Even though one is perfectly capable of making a cart on one’s own given enough time, cartmakers do exist. Also our analogy breaks down a little as carts are fundamentally something we see, where as data driven infrastructure engineering is a bit more ephemeral.

So how do we go back to actually using metrics instead of old school alerting? Google did it out of necessity of scale, I can’t imagine their infrastructure costs now, but surely they could fund a mission to some celestial body if they used classic monitoring.

Business people tend to actually be quite data driven and IT infrastructure already produces a bunch of data as we established. The key is to translate all of the infra data into something that actually makes sense from a business perspective and provides actionable items which turn into results. Be it through custom scripts, graphing software, bespoke solutions or anything else, this is the actual “translation” layer that is required. Sometimes that layer is actually a human, however, this goes against our goals. The fulcrum of solving this problem is to utilize the brain’s desire for routine, which caused the problem in first place to instill a more data driven approach to monitoring. When we do something long enough it becomes a routine, the new normal. It is, therefore, paramount that what we fall back on is sound and data driven, scientific even, rather than some sort of tech-priest-like behavior where we act more on superstitions and daily rituals. Any solution should be as automated as possible, since having input from an actual person means that at some point it will be abandoned.

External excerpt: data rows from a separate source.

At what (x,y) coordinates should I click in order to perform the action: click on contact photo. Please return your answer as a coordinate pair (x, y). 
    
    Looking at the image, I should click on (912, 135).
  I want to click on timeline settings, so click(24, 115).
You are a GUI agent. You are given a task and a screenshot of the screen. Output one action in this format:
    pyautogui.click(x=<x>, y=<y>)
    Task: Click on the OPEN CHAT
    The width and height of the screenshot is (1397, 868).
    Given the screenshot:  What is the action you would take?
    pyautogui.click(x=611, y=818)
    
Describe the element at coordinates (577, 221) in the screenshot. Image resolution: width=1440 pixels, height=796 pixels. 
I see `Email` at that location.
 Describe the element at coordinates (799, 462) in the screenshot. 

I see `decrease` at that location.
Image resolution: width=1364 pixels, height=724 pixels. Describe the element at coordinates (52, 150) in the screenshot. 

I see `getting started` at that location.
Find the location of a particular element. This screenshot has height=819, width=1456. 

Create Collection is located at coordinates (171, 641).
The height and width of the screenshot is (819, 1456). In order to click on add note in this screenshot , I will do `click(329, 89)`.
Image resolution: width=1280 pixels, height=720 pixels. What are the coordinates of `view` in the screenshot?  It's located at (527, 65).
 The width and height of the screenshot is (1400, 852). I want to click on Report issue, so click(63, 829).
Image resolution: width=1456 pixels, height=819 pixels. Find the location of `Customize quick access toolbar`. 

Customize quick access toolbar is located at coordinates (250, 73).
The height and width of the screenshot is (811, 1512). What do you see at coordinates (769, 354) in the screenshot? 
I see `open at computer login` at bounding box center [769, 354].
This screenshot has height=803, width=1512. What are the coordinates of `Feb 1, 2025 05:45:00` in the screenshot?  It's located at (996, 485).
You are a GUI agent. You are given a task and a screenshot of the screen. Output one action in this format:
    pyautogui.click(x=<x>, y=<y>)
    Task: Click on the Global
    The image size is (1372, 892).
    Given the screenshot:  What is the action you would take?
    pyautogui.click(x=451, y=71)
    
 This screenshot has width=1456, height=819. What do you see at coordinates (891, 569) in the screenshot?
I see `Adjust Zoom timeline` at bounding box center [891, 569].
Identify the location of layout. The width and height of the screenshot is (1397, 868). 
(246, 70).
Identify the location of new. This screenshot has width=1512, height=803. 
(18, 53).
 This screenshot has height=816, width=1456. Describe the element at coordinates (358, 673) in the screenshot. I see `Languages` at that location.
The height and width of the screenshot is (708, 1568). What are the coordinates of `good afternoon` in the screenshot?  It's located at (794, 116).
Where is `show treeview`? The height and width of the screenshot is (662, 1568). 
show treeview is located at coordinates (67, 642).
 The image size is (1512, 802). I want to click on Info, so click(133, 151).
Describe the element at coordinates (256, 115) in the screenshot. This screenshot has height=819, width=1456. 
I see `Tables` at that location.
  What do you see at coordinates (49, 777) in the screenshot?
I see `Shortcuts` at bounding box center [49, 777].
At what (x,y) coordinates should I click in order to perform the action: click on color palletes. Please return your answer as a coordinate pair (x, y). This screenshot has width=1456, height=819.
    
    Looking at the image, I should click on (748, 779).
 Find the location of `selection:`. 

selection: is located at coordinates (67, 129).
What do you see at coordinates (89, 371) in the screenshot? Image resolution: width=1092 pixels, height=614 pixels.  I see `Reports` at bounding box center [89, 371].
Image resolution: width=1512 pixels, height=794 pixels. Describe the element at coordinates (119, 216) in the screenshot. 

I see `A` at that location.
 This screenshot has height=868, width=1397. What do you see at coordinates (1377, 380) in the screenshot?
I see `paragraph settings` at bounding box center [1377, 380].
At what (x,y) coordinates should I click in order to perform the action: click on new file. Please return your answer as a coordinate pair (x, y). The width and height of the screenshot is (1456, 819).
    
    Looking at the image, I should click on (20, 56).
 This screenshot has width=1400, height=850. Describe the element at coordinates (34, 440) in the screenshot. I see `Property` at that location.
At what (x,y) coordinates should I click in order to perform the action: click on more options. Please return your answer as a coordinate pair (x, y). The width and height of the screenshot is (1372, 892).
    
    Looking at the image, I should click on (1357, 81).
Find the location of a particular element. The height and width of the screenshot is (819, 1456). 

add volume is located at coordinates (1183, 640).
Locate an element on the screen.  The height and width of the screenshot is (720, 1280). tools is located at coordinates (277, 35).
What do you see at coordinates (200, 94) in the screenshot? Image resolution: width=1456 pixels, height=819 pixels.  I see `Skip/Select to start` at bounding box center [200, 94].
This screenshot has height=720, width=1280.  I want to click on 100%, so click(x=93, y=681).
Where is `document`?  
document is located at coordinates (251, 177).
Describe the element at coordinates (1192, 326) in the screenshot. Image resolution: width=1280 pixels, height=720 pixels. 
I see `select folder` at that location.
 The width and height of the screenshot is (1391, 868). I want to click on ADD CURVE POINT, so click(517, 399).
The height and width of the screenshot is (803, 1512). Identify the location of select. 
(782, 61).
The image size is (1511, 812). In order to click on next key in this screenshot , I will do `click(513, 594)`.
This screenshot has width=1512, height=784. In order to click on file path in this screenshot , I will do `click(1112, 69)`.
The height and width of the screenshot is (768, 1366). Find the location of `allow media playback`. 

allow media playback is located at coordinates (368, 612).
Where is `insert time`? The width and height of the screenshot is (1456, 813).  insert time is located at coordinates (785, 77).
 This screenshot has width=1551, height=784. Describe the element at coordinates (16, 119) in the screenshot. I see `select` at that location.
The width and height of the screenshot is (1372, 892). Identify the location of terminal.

I know it feels I haven’t given you any direct actionable items like “build a tool that does X”, rather general guidelines. The truth is each use case is unique( more tech-orientated stakeholders, lower/higher relience on tech etc). Many a time this is a scary and dark path and it requires somebody that’s been down that road there to light the way.

Take aways

Data is power. It is quite fascinating what one might discover, if one were to simply look at the data. . For example I recently saw a map (Link to Savas article) that shows hotel bookings in the direct path of the 2024 solar eclipse in the continental US had been much higher than the rest of the country. Of course that seems obvious now and I’m a firm believer that all inventions seem blatently obvious when looked at in hindsight, but with data we get the ability of at least some semblence of being able to do this beforehand.

Not all data is as simple and easy to interpret, though, our world is fraught with many a malicious actor that simplify, under or over analyze, mislead, misinterpret or plainly spread false information. Then there’s also the simple risk of loosing the forest for the trees. Missing critical insights if non-experts are interpreting the information or simply wasting time generating information only to fail at the actually important thing – analysis, is an ever present risk. Running water through a pipeline is quite wasteful if there’s nobody at the other end to drink it.

To quote a wise uncle, “With great power, comes great responsibility” and the data journey is one which requires skills to light the way. New paths nead to be tread, old ways challanged or re-thought. The specifics of that are unique to each enterprise but one thing remains the same: Having somebody light the way while we get to the end goal of making pre-emptive descisions instead of post-hoc ones and having a truly self-healing IT infrastructure is critical.